Matteo è subito attratto da qualcosa, sono le arnie delle api; da gran curioso si mette a correre e si avvicina. Lo raggiungo e lo trovo intento a conversare con un uomo, dai lineamenti familiari; è Pietro, non gioca più con le api, ora sono il suo lavoro.

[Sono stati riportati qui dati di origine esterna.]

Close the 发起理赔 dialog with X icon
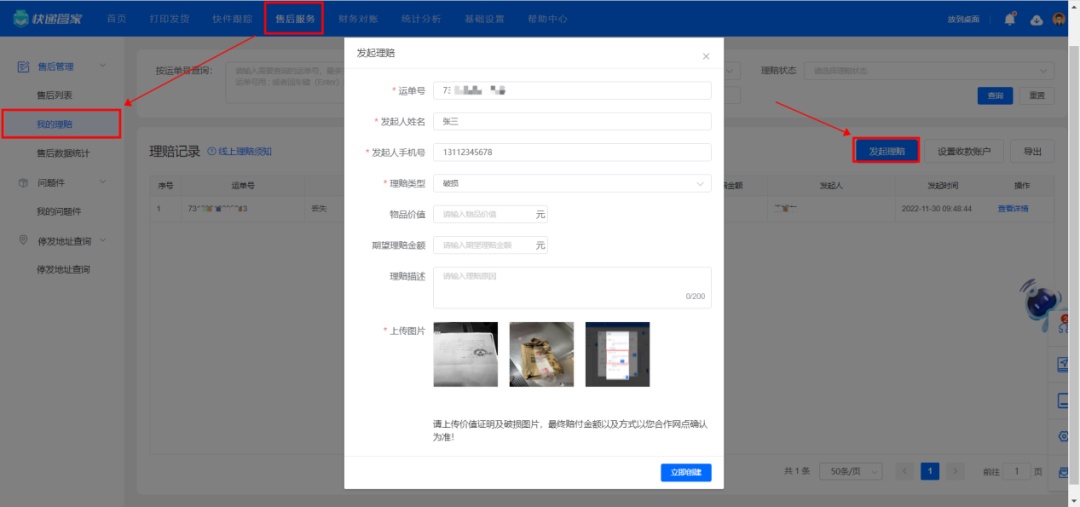(x=706, y=57)
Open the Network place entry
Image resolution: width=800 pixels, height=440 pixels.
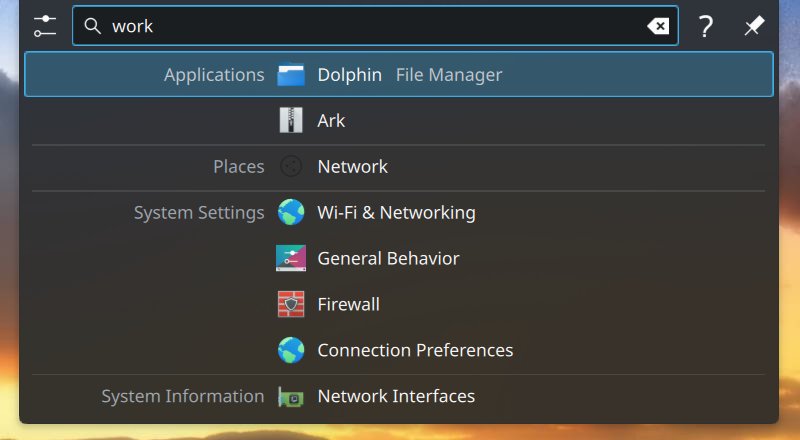(x=352, y=167)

Purtroppo i giorni passano in fretta, mio figlio non mi chiede mai il telefono o dei suoi amici, non gli manca la TV; è troppo preso dalle api e da Pietro che si pone sempre in modo molto gentile e affettuoso.
È sabato sera, mio figlio già dorme. Ne approfitto per godere di quel posto ancora per un pochino. Pietro mi si avvicina, iniziamo a parlare, ricordare, ci raccontiamo i nostri dolori; mi guarda facendomi sentire, bella, desiderata, viva. È un attimo, mi bacia, prima delicatamente poi con passione, le sue labbra sanno di miele. Aspettiamo l’alba abbracciati, lui mi chiede di non andare via, anche se sa che non risponderò si.
Arriva la mia famiglia, pranziamo tutti insieme, anche Pietro , come quando c’erano nonna, ma qualcosa è cambiato io non sono felice di ripartire.
Matteo mi fa una richiesta insolita, nonostante i suoi 8 anni,mi dice:”Mamma restiamo qui. Ti ho rivisto sorridere con Pietro e insieme a lui, papà mi manca ma lo sento vicino a me. Oppure se non possiamo rimanere, almeno portiamolo con noi”.
Abbiamo trovato un compromesso d’amore, siamo andati a vivere tutti 3 a pochi kilometri dal rifugio, dove la tecnologia prende, Pietro il giorno va dalle sue api, io vado in ufficio e Matteo dopo la scuola sceglie se vuole stare con me, con la nonna oppure al rifugio con il suo secondo papà (come lo chiama lui).
Ora la nostra vita profuma di miele.